*** DATA LISTING ***
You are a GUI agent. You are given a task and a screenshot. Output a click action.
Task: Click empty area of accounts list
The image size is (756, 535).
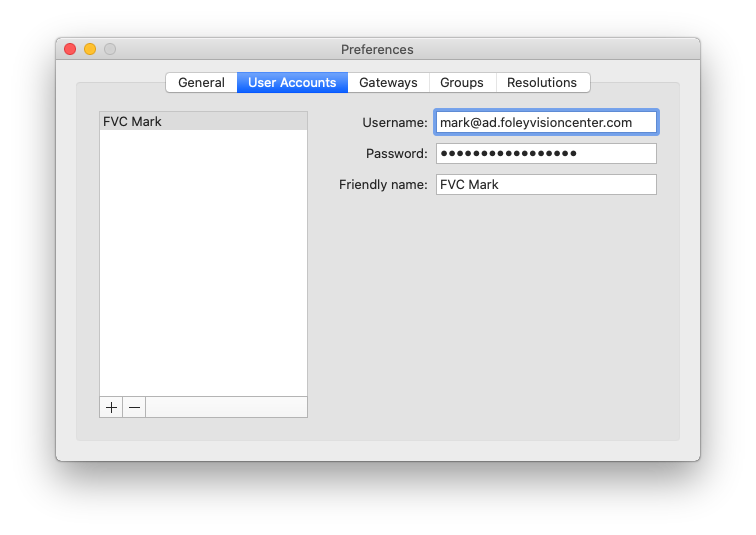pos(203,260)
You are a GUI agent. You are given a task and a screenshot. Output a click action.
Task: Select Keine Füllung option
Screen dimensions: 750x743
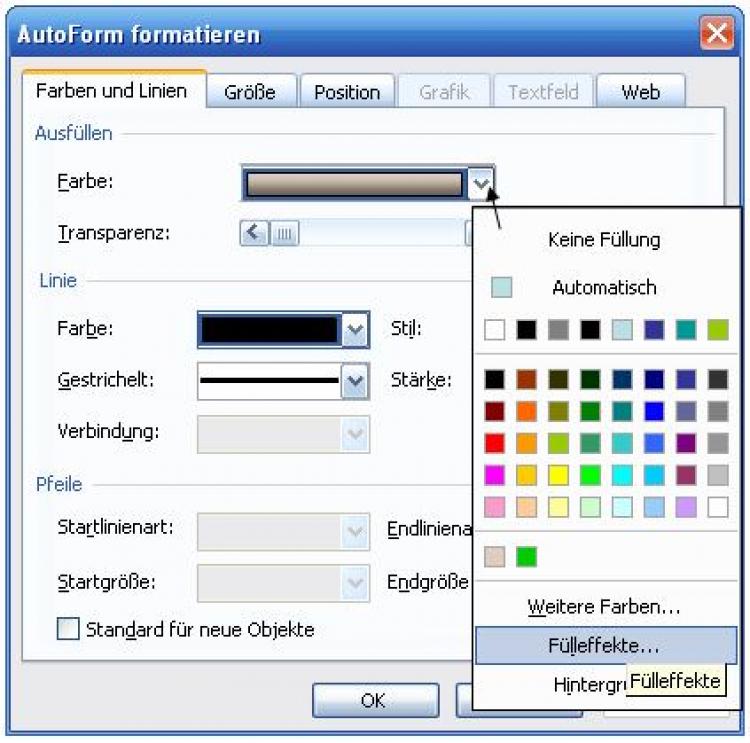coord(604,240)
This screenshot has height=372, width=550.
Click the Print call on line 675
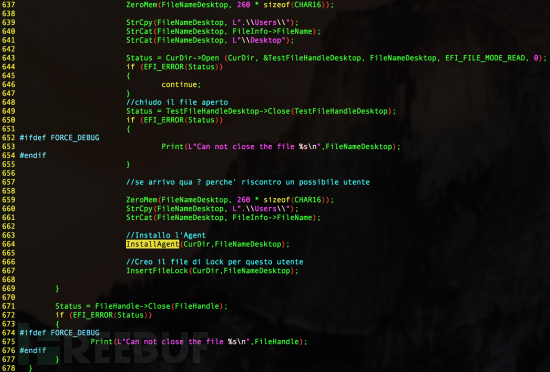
*** End of DATA LISTING ***
_REQUIREMENT_. When you transcribe the lines above, keep every word exact but leave the pictures behind.

_TASK RESULT_.
You are a GUI agent. You are given a task and a screenshot. Output a click action.
Task: Click empty area of accounts list
The image size is (756, 535).
pos(203,260)
You are a GUI agent. You are given a task and a screenshot. Output a click action.
Task: Select Keine Füllung option
Screen dimensions: 750x743
coord(604,240)
This screenshot has height=372, width=550.
Click the Print call on line 675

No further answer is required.